CONSIGNES DE L'EXERCICE =
1 - D'après le texte fourni, depuis combien de temps les États-Unis organisent-ils une confrontation globale avec Moscou ?
2 - Renvoyez le passage du texte fourni compris entre « Concentré de tous » et « trois fronts principaux. », bornes incluses.

TEXTE FOURNI =
Tant qu’elle faisait allégeance aux
Occidentaux, la Russie débilitée des
années 90 ne lui portait pas ombrage :
elle avait réintégré le droit commun des
nations qui regardent bien sagement du
côté de la bannière étoilée. Mais
lorsqu’elle s’est émancipée de cette
tutelle, la Russie dégrisée de Vladimir
Poutine a suscité une hargne peu
commune. Comme au temps de la guerre
froide, on s’est mis à accuser Moscou de
tous les maux. Une interminable litanie
a de nouveau envahi les médias du «
monde libre ». Menace systémique pour le
monde occidental, péril mortel pour ses
intérêts, ferment corrosif pour ses
valeurs, brute épaisse ne comprenant que
la force, Etat-voyou imperméable au code
de conduite des nations civilisées :
toutes les nuances du répertoire y sont
passées.
Concentré de tous
les poncifs russophobes, ce discours
belliciste, malheureusement, ne fut pas
seulement un discours. Les actes ont
suivi. Depuis quinze ans, les USA
organisent délibérément une
confrontation globale avec Moscou qui a
deux caractéristiques : aucun président
américain n’y a fait exception, et elle
se déploie sur trois fronts principaux.

Données sur la localisation de cibles visibles =
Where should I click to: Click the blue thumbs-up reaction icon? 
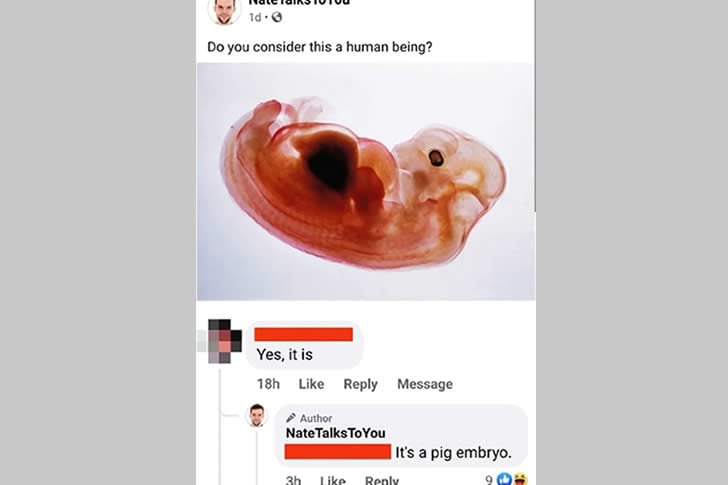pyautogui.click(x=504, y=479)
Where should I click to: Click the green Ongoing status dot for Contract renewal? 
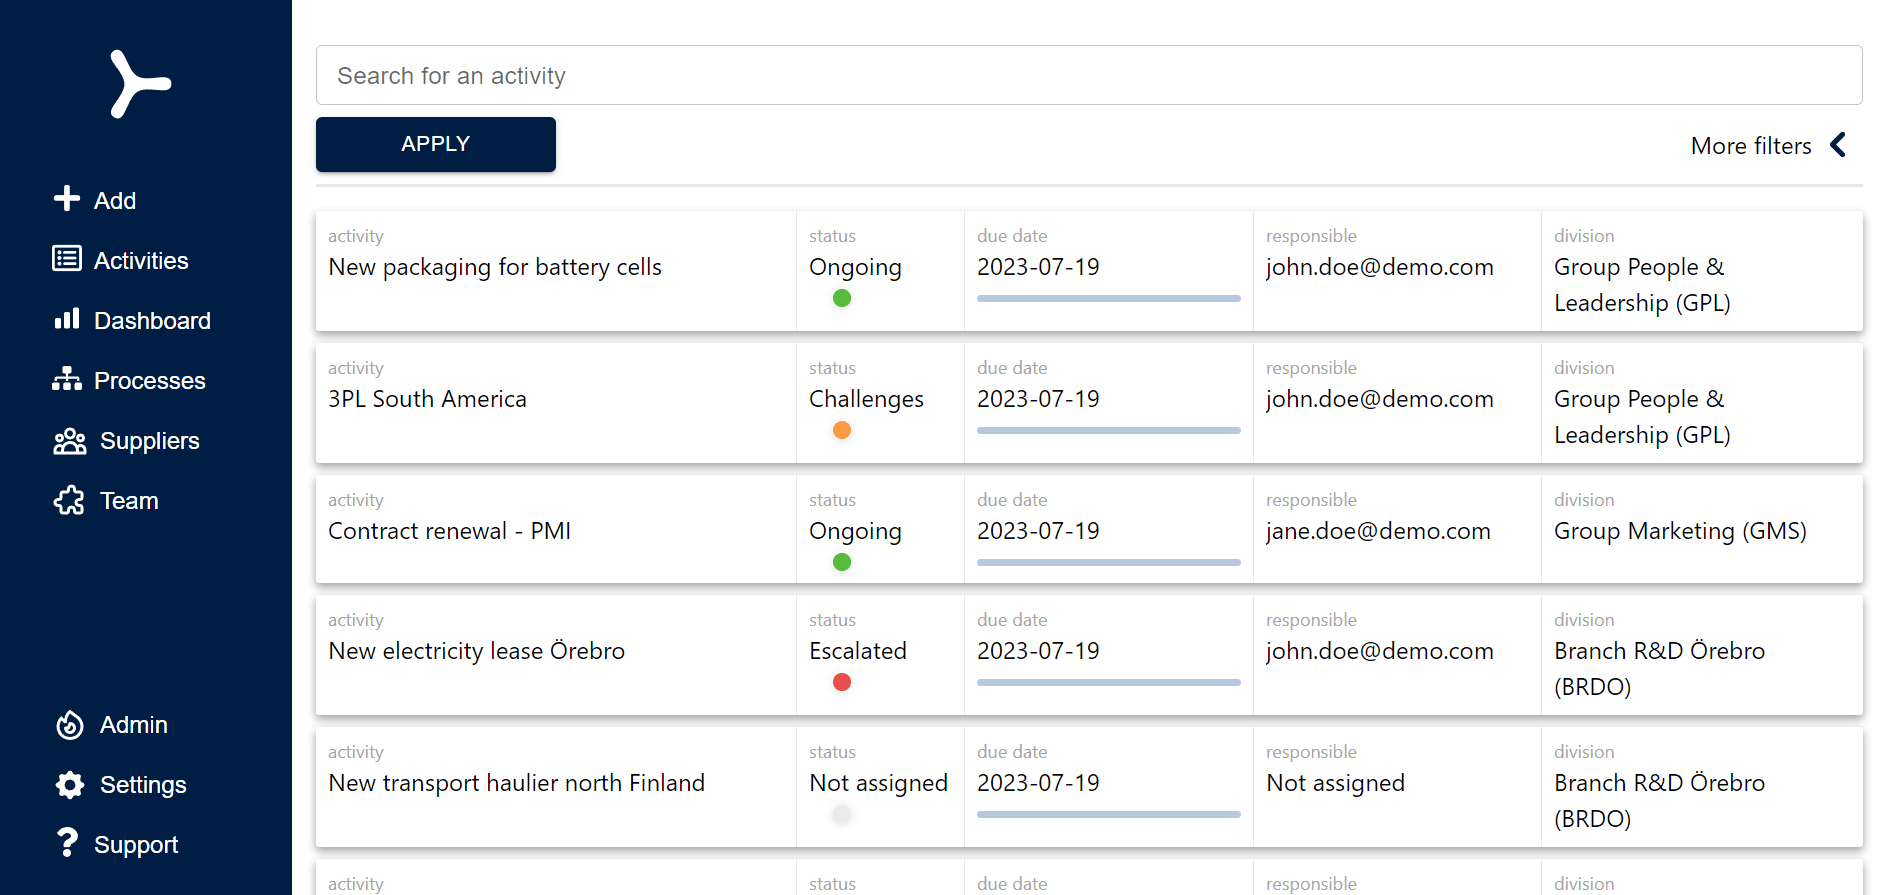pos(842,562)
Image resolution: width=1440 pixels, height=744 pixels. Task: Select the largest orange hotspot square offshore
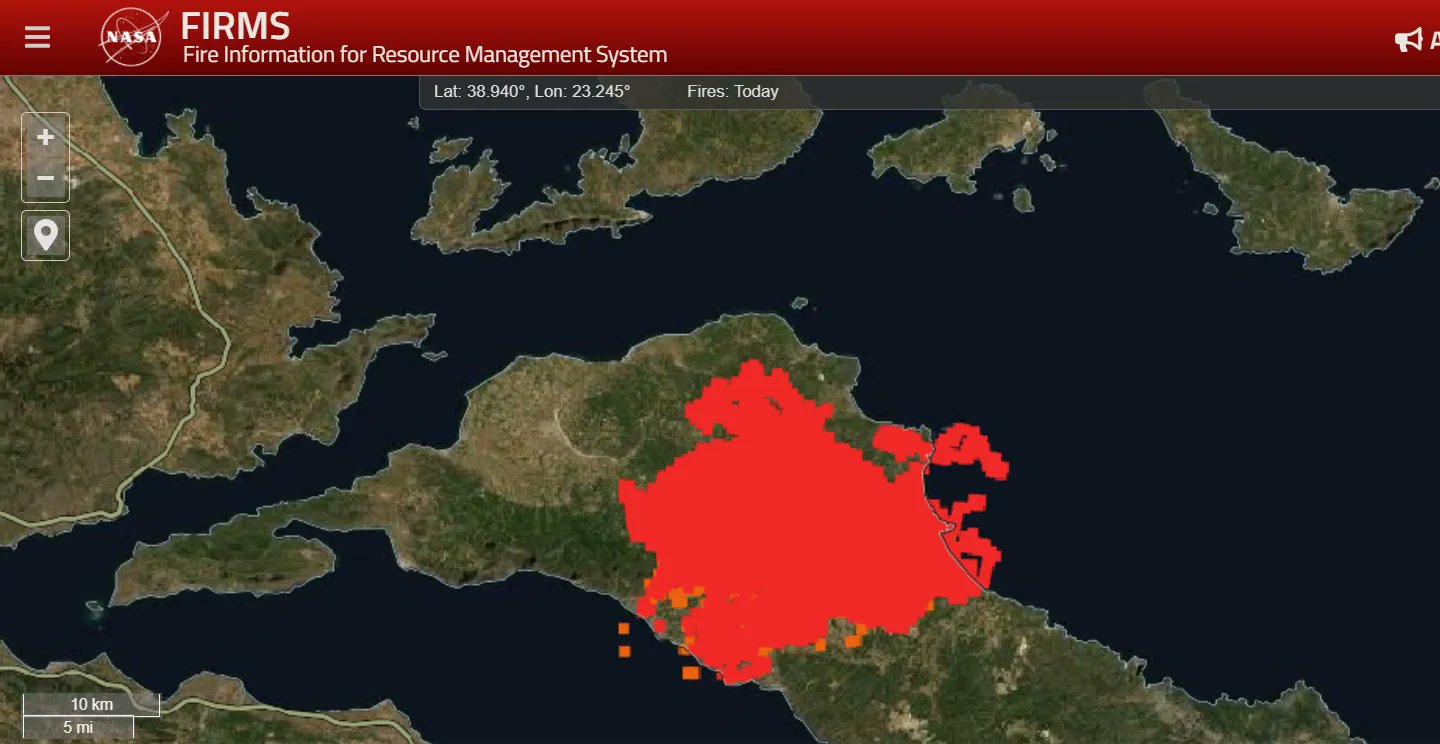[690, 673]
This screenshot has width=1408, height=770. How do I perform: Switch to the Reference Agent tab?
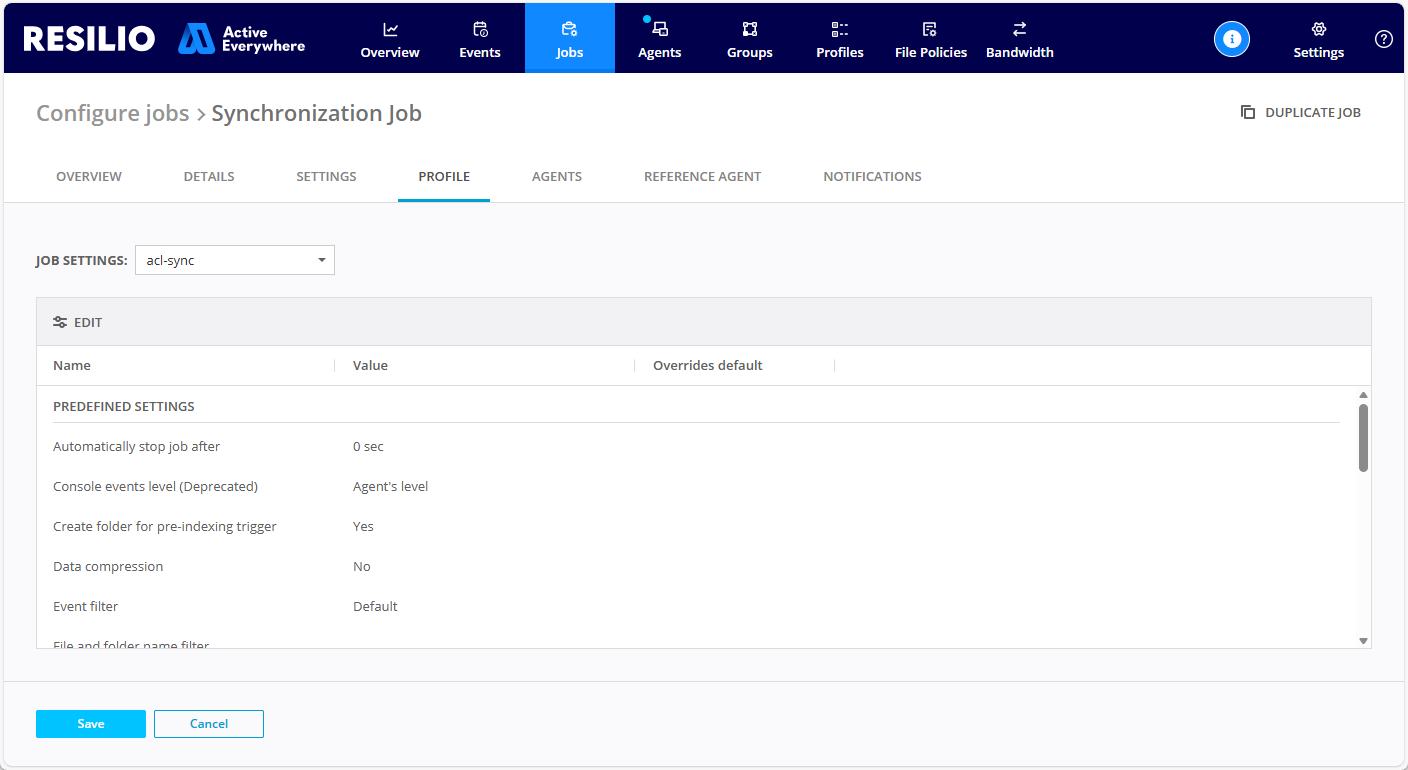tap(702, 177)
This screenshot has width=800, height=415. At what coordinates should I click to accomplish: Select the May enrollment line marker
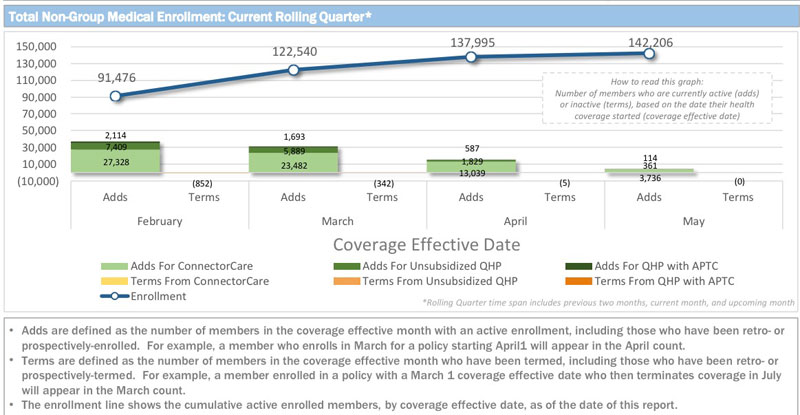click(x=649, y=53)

RÉPONSES ATTENDUES =
1 - Depuis quinze ans.

2 -
Concentré de tous
les poncifs russophobes, ce discours
belliciste, malheureusement, ne fut pas
seulement un discours. Les actes ont
suivi. Depuis quinze ans, les USA
organisent délibérément une
confrontation globale avec Moscou qui a
deux caractéristiques : aucun président
américain n’y a fait exception, et elle
se déploie sur trois fronts principaux.